Words and Formulas

Scientific journal articles today are all about formulas, and in The Book of Why Judea Pearl suggests that there is a clear reason why formulas have come to dominate the world of academic studies. In his book he writes, “to a mathematician, or a person who is adequately training in the mathematical way of thinking …. a formula reveals everything: it leaves nothing to doubt or ambiguity. When reading a scientific article, I often catch myself jumping from formula to formula, skipping the words altogether. To me, a formula is a baked idea. Words are ideas in the oven.”
Formulas are scary and hard to sort out. They use Greek letters and even in fields like education, political science, or hospitality management formulas make their way into academic study. Nevertheless, if you can understand what a formula is saying, then you can understand the model that the researcher is trying to demonstrate. If you can understand the numbers that come out of a formula, you can understand something about the relationship between the variables measured in the study.
Once you write a formula, you are defining the factors that you are going to use in an analysis. You are expressing your hypothesis in concrete terms, and establishing specific values that can be analyzed in the forms of percentages, totals, ratios, or statistical coefficients.
Words, on the other hand, can be fuzzy.

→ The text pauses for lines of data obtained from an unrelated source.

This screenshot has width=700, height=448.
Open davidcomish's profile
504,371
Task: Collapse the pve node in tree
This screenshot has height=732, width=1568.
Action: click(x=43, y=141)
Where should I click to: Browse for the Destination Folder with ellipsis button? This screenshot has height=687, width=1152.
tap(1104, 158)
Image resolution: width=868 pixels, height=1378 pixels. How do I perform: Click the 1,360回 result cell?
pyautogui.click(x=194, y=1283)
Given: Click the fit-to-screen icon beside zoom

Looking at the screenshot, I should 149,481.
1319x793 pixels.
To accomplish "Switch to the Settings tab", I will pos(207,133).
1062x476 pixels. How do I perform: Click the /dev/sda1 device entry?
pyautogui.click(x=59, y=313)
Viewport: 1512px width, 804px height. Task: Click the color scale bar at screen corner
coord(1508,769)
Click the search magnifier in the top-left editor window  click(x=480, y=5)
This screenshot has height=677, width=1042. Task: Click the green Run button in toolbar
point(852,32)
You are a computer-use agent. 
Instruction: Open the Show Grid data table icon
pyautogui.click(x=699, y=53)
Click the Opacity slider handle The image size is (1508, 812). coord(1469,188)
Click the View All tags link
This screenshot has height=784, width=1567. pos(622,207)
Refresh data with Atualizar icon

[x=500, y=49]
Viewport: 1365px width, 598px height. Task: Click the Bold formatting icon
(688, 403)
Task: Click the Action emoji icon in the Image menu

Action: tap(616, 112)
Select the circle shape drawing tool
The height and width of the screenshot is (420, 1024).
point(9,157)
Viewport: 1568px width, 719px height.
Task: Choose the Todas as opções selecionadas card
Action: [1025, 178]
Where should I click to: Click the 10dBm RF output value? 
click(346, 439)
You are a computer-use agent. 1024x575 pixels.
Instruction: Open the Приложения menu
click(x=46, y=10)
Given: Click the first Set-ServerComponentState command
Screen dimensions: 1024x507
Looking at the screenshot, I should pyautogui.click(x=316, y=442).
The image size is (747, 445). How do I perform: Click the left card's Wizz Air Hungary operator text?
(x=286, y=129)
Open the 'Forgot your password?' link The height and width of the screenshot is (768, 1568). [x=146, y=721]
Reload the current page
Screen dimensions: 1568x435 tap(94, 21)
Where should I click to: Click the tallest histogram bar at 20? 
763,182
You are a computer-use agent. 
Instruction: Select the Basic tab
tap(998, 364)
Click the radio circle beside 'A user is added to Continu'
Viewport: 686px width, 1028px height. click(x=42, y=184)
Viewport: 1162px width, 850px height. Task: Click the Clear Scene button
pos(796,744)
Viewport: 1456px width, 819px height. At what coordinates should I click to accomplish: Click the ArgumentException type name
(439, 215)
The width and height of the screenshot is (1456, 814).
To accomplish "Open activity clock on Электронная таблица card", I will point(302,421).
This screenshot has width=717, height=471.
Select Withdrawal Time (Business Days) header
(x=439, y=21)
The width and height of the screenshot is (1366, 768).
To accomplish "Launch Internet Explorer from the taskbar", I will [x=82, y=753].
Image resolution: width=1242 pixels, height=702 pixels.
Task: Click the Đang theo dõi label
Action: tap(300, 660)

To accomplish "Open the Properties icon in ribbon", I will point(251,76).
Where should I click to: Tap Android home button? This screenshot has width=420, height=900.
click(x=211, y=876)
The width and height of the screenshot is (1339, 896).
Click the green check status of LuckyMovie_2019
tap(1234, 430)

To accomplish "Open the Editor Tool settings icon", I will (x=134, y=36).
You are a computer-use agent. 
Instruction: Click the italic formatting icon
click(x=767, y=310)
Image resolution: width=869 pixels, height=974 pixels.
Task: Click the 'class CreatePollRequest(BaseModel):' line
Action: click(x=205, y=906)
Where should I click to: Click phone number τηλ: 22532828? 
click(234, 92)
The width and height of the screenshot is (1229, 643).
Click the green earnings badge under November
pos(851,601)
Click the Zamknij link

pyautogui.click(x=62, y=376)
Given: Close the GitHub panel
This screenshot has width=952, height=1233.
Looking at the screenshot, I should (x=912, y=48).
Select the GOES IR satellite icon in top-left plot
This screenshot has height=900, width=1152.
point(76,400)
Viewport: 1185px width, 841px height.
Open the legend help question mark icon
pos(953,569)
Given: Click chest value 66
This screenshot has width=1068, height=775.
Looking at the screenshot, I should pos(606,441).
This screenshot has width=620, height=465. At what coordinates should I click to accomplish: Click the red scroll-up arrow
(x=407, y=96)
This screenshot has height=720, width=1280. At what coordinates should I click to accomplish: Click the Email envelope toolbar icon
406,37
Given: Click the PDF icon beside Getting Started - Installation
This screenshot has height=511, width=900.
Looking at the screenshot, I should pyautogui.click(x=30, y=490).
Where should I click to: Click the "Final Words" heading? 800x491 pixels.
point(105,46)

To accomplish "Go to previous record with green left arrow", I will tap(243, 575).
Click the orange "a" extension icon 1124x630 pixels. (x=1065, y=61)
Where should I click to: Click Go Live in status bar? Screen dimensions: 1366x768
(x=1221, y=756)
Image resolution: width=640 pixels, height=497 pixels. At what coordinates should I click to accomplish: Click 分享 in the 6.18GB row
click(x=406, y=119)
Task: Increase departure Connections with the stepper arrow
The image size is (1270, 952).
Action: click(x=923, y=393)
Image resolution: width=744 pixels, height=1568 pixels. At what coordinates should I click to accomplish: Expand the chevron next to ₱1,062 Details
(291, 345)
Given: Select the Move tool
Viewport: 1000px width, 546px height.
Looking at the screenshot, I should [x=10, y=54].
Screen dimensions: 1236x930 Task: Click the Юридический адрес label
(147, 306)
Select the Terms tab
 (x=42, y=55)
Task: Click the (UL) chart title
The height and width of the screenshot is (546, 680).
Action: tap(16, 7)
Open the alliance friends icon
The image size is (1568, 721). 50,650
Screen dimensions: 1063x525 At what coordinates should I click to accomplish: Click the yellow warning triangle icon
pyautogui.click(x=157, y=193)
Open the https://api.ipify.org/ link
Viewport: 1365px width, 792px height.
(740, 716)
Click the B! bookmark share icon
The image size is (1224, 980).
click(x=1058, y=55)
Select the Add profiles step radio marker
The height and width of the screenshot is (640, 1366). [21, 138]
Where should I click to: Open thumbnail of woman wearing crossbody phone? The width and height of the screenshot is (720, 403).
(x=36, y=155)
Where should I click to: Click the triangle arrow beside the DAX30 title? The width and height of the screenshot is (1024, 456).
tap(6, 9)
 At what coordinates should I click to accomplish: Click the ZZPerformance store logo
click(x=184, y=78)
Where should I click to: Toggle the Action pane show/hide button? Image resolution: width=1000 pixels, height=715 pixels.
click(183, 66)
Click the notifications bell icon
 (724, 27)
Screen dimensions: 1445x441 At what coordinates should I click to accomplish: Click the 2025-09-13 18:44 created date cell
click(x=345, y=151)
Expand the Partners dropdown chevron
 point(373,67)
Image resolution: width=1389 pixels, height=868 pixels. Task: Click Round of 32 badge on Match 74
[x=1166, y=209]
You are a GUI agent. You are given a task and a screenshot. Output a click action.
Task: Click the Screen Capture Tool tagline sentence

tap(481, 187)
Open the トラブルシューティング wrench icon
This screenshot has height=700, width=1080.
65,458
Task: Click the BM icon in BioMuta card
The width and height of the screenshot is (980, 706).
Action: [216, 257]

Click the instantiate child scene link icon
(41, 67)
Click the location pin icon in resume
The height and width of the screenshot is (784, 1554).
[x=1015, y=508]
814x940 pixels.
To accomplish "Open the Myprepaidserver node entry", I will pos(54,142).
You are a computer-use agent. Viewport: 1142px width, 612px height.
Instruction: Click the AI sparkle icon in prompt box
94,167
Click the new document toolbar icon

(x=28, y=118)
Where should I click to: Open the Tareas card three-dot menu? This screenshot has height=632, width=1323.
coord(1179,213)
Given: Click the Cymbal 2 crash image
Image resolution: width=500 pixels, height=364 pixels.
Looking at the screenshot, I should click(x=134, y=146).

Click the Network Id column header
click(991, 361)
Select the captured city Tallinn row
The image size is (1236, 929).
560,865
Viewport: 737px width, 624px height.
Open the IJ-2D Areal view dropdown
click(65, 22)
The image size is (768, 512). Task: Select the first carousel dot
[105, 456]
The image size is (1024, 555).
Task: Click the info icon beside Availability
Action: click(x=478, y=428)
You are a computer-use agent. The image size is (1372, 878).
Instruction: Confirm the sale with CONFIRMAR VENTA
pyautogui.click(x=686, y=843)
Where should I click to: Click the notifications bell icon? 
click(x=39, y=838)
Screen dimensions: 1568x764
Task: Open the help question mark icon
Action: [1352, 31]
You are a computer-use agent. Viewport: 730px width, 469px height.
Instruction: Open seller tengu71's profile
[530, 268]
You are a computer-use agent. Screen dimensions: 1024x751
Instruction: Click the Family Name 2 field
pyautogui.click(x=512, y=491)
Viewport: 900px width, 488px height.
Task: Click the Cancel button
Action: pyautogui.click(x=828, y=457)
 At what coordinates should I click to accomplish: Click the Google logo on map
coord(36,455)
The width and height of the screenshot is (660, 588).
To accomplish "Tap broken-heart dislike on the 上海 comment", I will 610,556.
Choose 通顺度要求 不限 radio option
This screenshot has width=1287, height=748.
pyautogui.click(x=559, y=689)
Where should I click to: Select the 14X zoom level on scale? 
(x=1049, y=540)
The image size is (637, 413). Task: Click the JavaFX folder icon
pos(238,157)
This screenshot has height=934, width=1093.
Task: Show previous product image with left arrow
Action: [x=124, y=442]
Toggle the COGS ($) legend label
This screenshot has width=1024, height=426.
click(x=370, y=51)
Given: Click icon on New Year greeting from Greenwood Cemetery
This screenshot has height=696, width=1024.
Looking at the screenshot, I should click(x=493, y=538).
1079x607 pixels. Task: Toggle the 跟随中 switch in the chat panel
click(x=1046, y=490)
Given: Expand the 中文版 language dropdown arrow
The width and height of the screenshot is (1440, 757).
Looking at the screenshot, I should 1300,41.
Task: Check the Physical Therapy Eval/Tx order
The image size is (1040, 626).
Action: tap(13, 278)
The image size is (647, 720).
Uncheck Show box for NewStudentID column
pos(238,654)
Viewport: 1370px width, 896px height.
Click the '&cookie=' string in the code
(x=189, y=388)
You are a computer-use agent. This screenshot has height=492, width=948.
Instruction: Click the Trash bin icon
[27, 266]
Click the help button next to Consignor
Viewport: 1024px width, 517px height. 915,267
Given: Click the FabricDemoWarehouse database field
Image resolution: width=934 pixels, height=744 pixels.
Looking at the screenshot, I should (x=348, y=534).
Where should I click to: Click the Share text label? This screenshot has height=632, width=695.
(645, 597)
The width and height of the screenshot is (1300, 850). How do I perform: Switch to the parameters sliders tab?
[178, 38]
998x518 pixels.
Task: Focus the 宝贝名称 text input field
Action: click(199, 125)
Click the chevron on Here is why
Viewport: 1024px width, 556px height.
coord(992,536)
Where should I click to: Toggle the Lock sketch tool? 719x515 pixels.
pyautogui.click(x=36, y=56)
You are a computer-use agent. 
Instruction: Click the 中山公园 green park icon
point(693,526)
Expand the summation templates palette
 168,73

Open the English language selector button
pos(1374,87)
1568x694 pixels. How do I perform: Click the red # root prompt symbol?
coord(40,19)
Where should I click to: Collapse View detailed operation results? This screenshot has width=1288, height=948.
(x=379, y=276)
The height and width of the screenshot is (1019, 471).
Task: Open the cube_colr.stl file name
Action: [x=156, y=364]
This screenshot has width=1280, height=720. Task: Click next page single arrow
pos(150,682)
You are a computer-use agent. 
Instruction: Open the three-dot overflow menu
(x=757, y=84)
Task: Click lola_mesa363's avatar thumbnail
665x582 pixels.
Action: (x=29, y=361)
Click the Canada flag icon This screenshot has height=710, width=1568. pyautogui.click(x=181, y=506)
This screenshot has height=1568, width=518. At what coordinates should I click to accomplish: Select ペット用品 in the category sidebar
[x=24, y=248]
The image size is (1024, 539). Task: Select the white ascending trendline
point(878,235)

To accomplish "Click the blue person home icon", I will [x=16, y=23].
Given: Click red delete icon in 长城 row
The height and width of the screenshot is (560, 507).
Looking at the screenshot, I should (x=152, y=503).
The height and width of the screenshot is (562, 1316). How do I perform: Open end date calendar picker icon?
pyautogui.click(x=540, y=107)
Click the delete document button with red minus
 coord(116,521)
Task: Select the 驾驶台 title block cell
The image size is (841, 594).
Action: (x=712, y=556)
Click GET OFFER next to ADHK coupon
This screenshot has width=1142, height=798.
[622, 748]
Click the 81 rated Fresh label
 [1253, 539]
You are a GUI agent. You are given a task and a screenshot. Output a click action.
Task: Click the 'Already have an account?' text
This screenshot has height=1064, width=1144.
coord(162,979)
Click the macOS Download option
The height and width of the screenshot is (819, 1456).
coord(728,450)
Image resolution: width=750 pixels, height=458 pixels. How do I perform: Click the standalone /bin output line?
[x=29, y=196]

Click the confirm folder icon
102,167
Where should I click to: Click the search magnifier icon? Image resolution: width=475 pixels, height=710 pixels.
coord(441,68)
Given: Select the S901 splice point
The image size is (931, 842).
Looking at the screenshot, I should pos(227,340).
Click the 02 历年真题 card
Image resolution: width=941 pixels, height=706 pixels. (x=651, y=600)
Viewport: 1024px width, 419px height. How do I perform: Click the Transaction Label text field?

We can debate all day long about specific words, their definitions, registers, and implications in ways that we cannot argue over a formula. The data that goes into a formula and information that comes out is less subjective than the language and words we use to describe the data and the conclusions we draw from the information.
I like the metaphor that Pearl uses, comparing formulas to baked ideas and words to ideas within an oven. Words allow us to work our way through what we know, to tease apart small factors and attempt to attach significance to each factor. A formula requires that we cut through the potentialities and possibilities to make specific definitions that can be proven false. Words help us work our way toward a specific idea and a formula either repudiates that idea or lets it live on to face another more specific and nuanced formula in the future, with our ideas becoming more crisp over time.